=== TASK LIST ===
[1] In the firearms forum post, shorten the paragraph that begins "A). OP said he couldn't afford an AR", keeping its main facts.
[2] Write what follows the final sentence of the firearms forum post.

=== SUPPLIED PASSAGE ===
....

Who the heck are you? Definitely a troll. Are you 12? Does your knowledge of firearms exist entirely from Call of Duty?

A). OP said he couldn't afford an AR right now. A Benelli M1014 (the military designation for the M4) is expensive. Really expensive. An M4 is somewhere between $1400 and $1800 normally. A M1014 is even more so, because they're fairly rare to find one marked as such.

B). I would take a Remington 870 over a Benelli M4 any day. And I own both. Both are outstanding weapon systems, but when shit hits the fan, the 870 will cycle ANYTHING. They are bulletproof. A Glock, an 870, and an AK would be a person's dream when facing any and all elements; they're ultra reliable.



OP: Do a search and read around at some of the other similar topics that have been posted in this sub forum before. Take advice with a grain of salt. The people who you should rely on are a short list: Reedo302, GlockMan, JonJon, Serbonze, Adam@Euro-Spec, Tailo, and maybe myself. There are a few others who know their stuff as well, but there are also trolls like this fool who I quoted who are grossly misinformed and really will hand you poor advice.

The search will open your eyes a bit, but I will make a few points.

1). Do not buy a shotgun. For one, it has a questionable reputation as the gun of choice for home defense. The reality is that it over-penetrates, has limited capacity, and is the most complex weapons system. Another thing is that if you want to learn to shoot, this is not the gun for you. I think you'll find it difficult to find a range that will let you shoot the thing consistently (other than a skeet/trap range) and it's not going to help much with basic marksmanship.

....

=== DATASET EXCERPT ===
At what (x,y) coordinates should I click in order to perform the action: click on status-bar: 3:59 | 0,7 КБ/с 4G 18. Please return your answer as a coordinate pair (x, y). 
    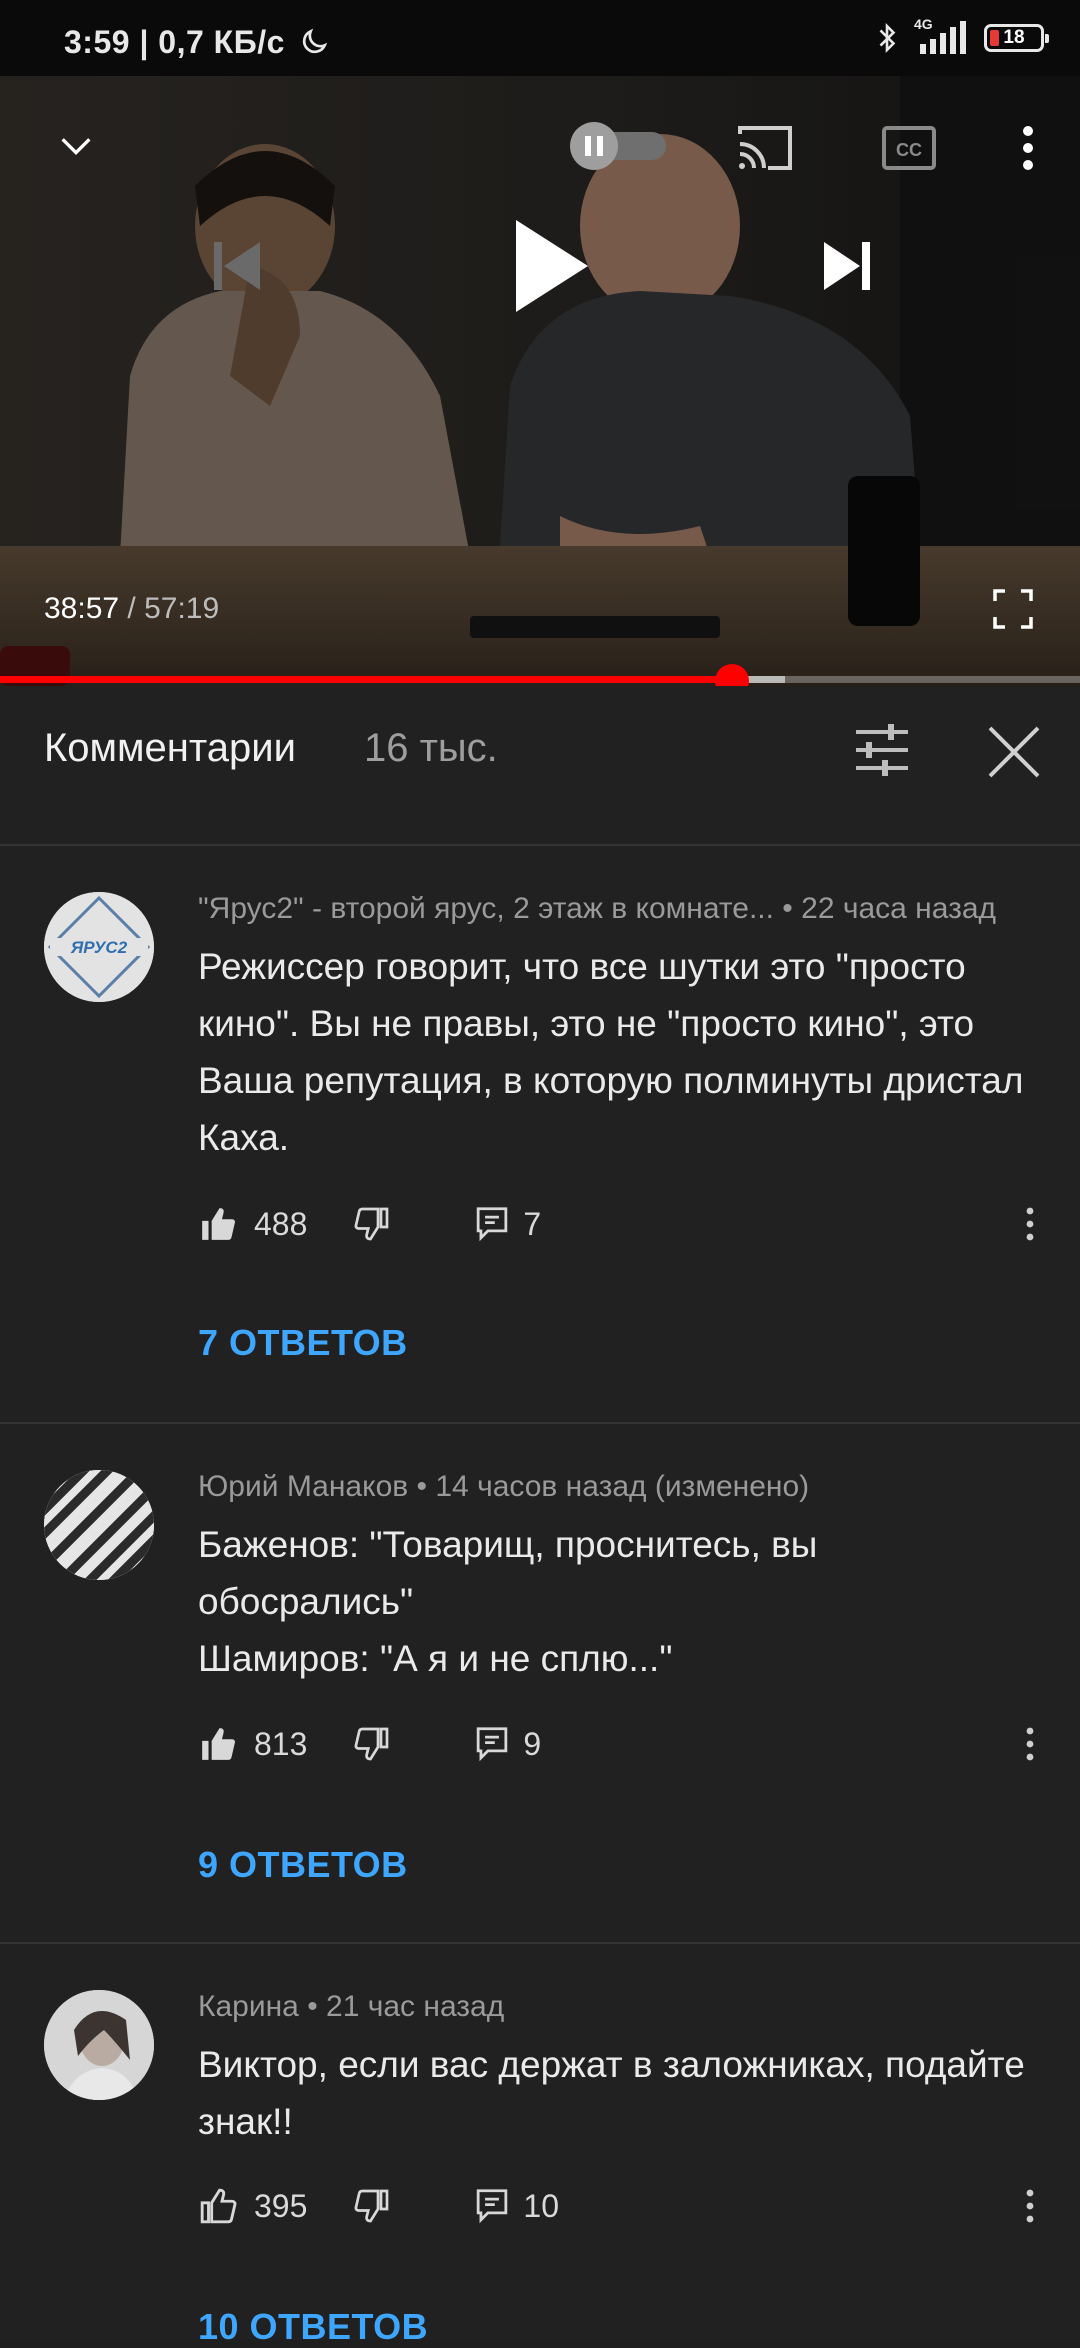
    Looking at the image, I should click on (540, 38).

....

=== PER-TASK OUTPUTS ===
[1] OP can't afford an AR right now, and a Benelli M1014 (the military designation for the M4) is very expensive. An M4 normally costs between $1400 and $1800. An M1014 costs even more, because one marked that way is fairly rare to find.

[2]
2) That leaves a handgun, an AR, or some other long gun/rifle. Now, you said that the AR is cost prohibitive at the moment. I get that, but you can start off cheap. There are quality AR platforms available for less than $700 (S&W M&P 15 Sport). And you might be surprised to know that many consider the AR platform to be ideal for home defense, as it doesnt really over-penetrate and its a simpler system to learn and implement.

Handguns are great; they're the standard for personal defense. However, there are many pitfalls, including buying a cheap weapon or buying the wrong weapon for you based off some preconceived notion of what is good or cool. A quality weapon will cost you anywhere for $400-$1000 and up. Depending on where you fit on that scale, you may find that an AR is not out of reach.

Lastly, you could go with a simple long gun to start. It would most likely be chambered in .22LR. The ammo is super cheap and recoil is almost non-existent. A rifle like this would really hone your marksmanship skills and give you a solid foundation from which to grow. The other great thing is that this is the cheapest option. You could pick up a solid bolt action for between $75 and $150 and a semi-auto like a Ruger 10-22 or a M&P 15-22 for between $250 and $400. You could shoot it ALOT; 500 rounds of .22 is something like $20.


3). Go to the range and take a basic safety class to start, maybe something one-on-one with an instructor for an hour. Some might not agree with me on this, but based on what I've read it seems appropriate. You seem uncertain on how firearms function, bordering on nervousness to use one. Your time witn a rifle will benefit you, but there are many different weapon systems and a handgun is more complex than a traditiknal hunting rifle. I think an hour or so with an instructor would really benefit you. He could explain exactly how a handgun or a rifle operates, what all the controls do, and give you a rundown on some basic shooting techniques. You'd have fun and you'd feel much more confident.


4). After taking the course, find a place that rents firearms and have a blast. Try as many as you can or at least the ones that look appealing. Try one in each of the 3 big calibers (9mm, .40 S&W, .45 ACP) to get a feel for what you like and what you don't. when you select a firearm to rent, ask the clerk to go over it's controls with you and ask if there's anything unique or unusual about it; they'll be happy to help. You want to make sure that you know what everything does and feel confident about your ability to handle it when you enter the range.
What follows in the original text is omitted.